As with Driving, most folks learn to Dive, take their exam, and that’s it. They just go on and dive, and never look back. Entering an environment we as human beings are not built to survive in with the help of scuba equipment and a bold attitude! It’s part of their daily lives. They don’t even think about it. It’s a largely practical skill after all, just like driving a car. 

There are divers in their 90’s who carry only an open water diver certification. Now, they may be the worlds greatest diver, and they may follow all the latest innovations, they may know the new “9 & 3” rules of diving. I’m not knocking those guys, they’re incredible. But, to borrow some phrasing, “Aint nobody got time for that!” I certainly don’t want to spend the next 70 years doing all the leg work by myself to keep up with current standards and best practices! I want them laid out for me by the people who know, so I can have the best time possible when I do my giant stride!

That’s why I, a PADI IDC Staff Instructor, someone who spends his time training other Dive Pros, and a diver of nearly 20 years, still make time every year to take a new dive class!
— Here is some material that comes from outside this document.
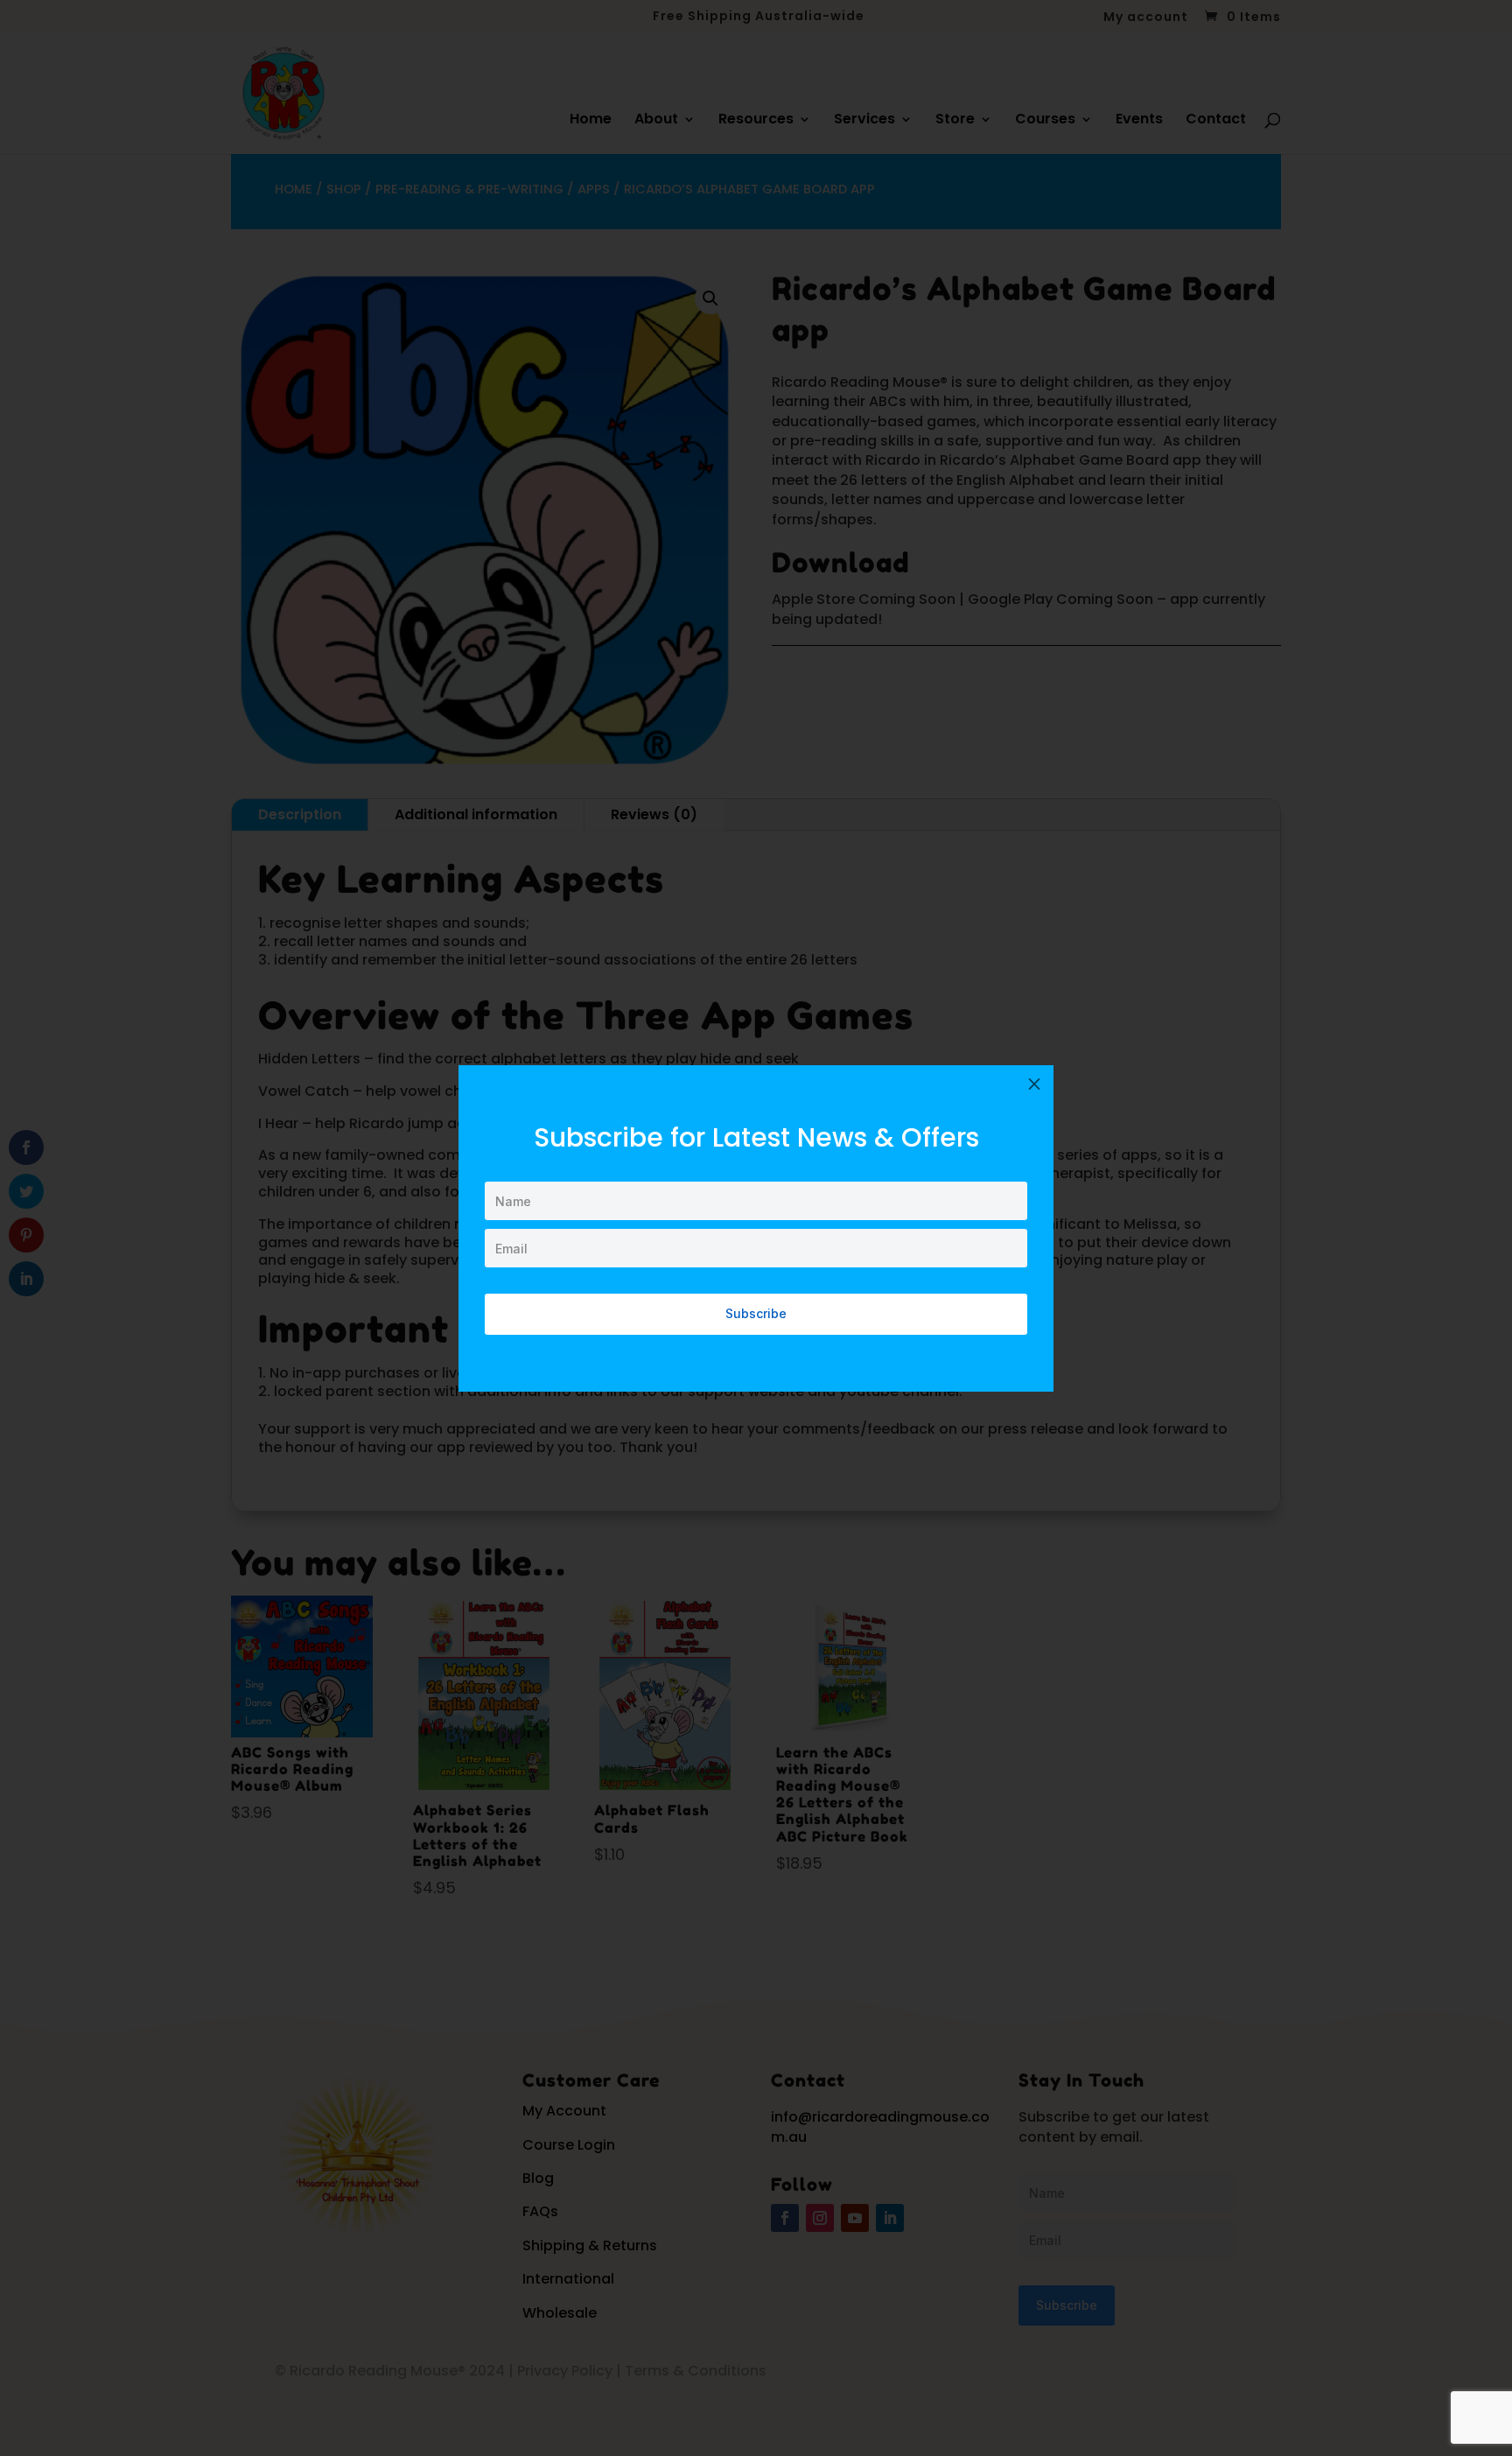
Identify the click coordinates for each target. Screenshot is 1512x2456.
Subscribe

Scuba is constantly evolving. Ten years ago we were teaching all SCUBA in classrooms with books and videos. Today most SCUBA is a combination of E-Learning and Review! 

Twenty years ago no one trusted dive computers because electronics underwater seemed like a bad idea! Today most dive professionals recommend a computer purchase to new divers before a wetsuit! 

Things change, technology improves, safety procedures that were gospel back in the day have been proven to be downright silly now.

Like keeping your hands at “10 & 2”.